I admire your confidence you can "start with UML" - but in my experience its unlikely all the UML will be discoverable, well managed, compatible, internally consistent (much of it is "diagrammy UML" - if it hasnt been used to derive implementation artefacts its usually full of internal data inconsistencies. Last time I tried anything like this the ISO "Harmonised Model" has been a mess of incorrect or cumbersome mutual interdependencies requiring you to use the whole model or nothing. (maybe its been quietly fixed but I haven't seen much discussion - and my team did write tooling when I was back in CSIRO to analyse and expose hidden dependencies, so I would have expected noise around this if someone was re-inventing that wheel.. )

Mapping existing UML to URIs to support "just in time" integrative statements is actually relatively simple compared to rebuilding and collating UML models - I actually thing its a useful starting point for a tighter integration - think of it as an audit of what you would need to achieve, expressed in a machine readable way and forget about the bigger issues of perfect semantic representation of the contents...

jechterhoff commented 2 years ago

The topic of this issue is "coverage modelling and schema harmonization". It feels like we are digressing from that topic and moving towards a discussion of which modeling approach should be pursued in general.

Regarding coverage modelling: I'd like to learn how an actual coverage can be modelled conceptually, with full definition of the coverage contents (much like in application schemas, in the non-coverage case, there can be abstract feature types which define general concepts and information content, and then non-abstract feature types that define the full application-relevant content). Maybe coverage experts can tell us how they did that so far - if they did at all?

Regarding coverage schema harmonization: I'll stay out of the CovJSON vs. CIS discussion, and leave it to the respective experts and communities. On the topic of harmonization, I think what you, @rob-metalinkage, are suggesting is that using a semantic approach, relationships between terms used by CovJSON and CIS could be defined. Is that what you are suggesting?

KathiSchleidt commented 1 year ago

@rob-metalinkage To my view, your Building-Block approach seems like a sane way forward out of the modelling dilemma described (on the example of coverage dialects) above. Could you please provide links to more info on the new OGC Building-Block paradigm, then we can close here

rob-metalinkage commented 1 year ago

Hi, there are two paths here where schema annotation can be used: 1) annotated building blocks 2) "semantic uplift"
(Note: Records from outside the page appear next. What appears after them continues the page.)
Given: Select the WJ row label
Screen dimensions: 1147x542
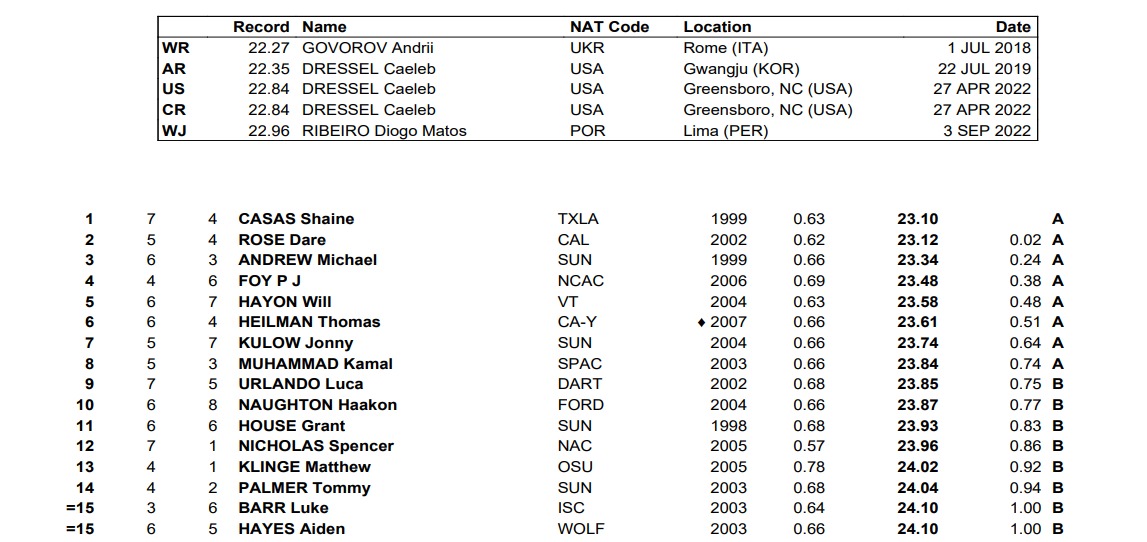Looking at the screenshot, I should (x=174, y=130).
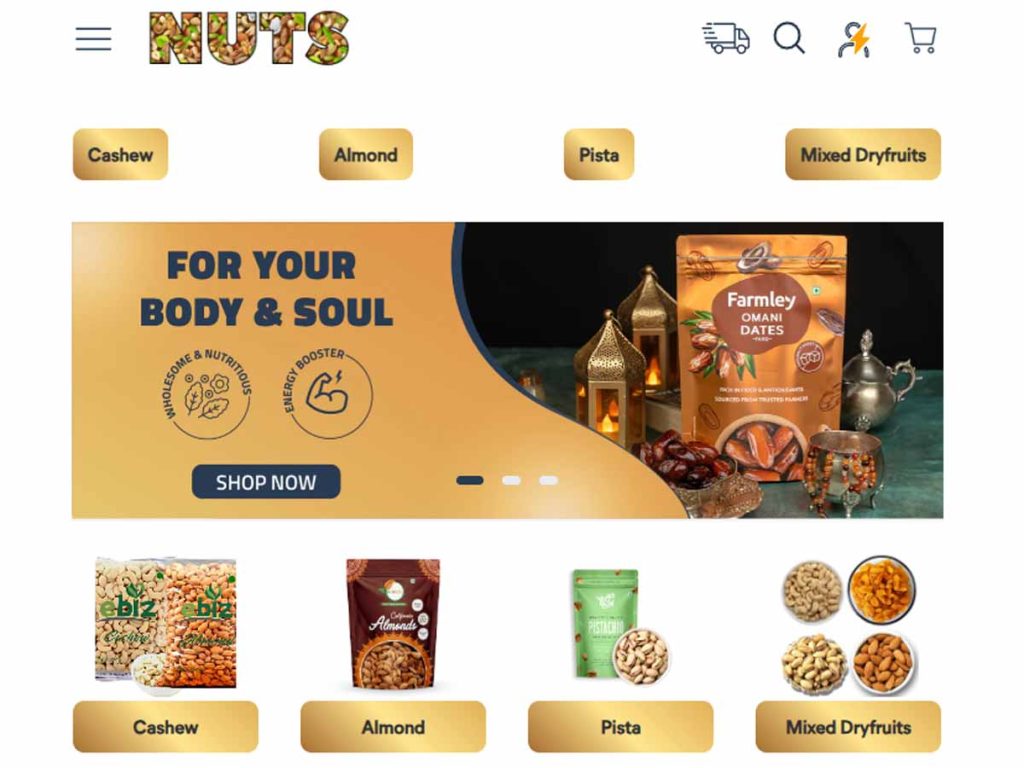Switch to the third banner slide dot
This screenshot has width=1024, height=768.
549,481
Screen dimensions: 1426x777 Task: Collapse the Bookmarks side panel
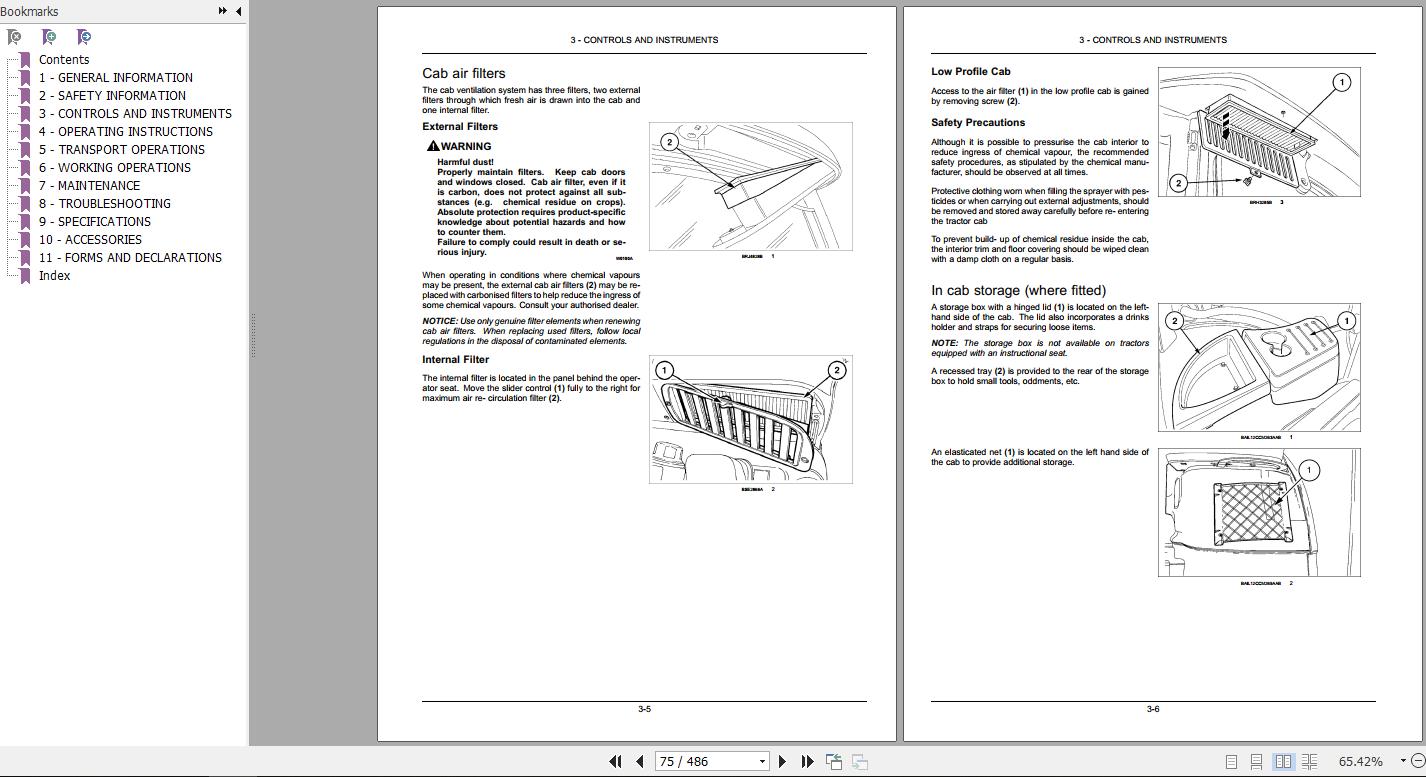(238, 11)
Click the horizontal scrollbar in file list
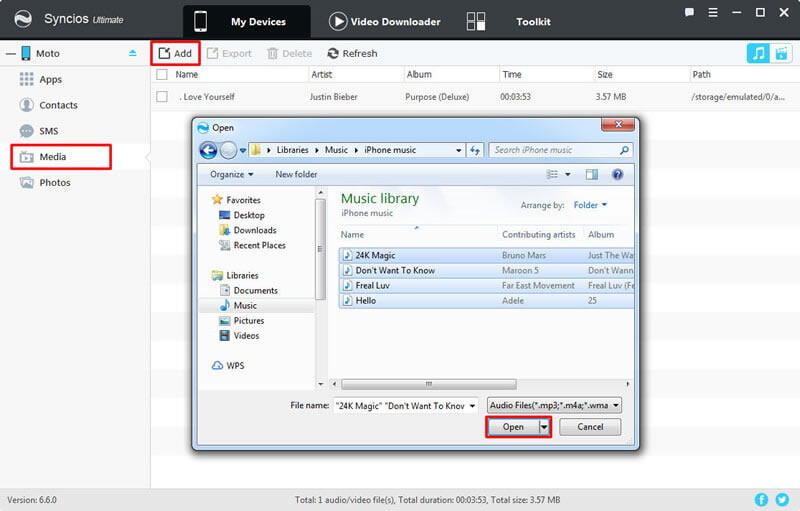The width and height of the screenshot is (800, 511). click(x=429, y=383)
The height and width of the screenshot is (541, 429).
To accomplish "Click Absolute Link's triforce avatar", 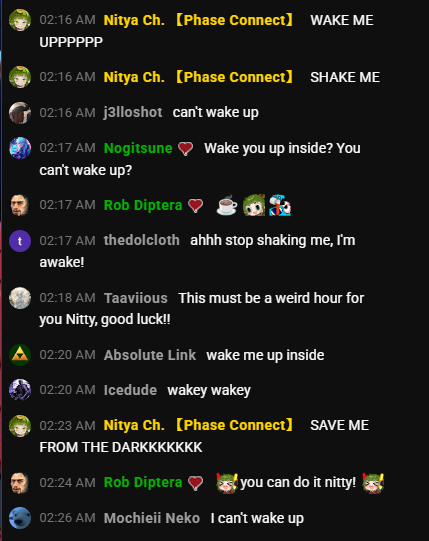I will tap(20, 355).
in the first, it requires decomposing schemas into building blocks to meet that paradigm - although I guess we could see CoverageJSON as a building block in its entirity.

in both cases, we can develop a JSON-LD context to "uplift" a schema to map it to a set of URIs - and then use transformations using these references, share such transformations, and validate the content is isomorphic. We are developing a "playground" application for this.

As with most data models - the trick is not the schema - its the content however....

I'd attack this with RDF-Datacube to model the dimensions of a coverage in a canonical way - and see how far you get. At any rate its probably worth the community first agreeing on exactly needs to be demonstrated here and providing a set of test cases.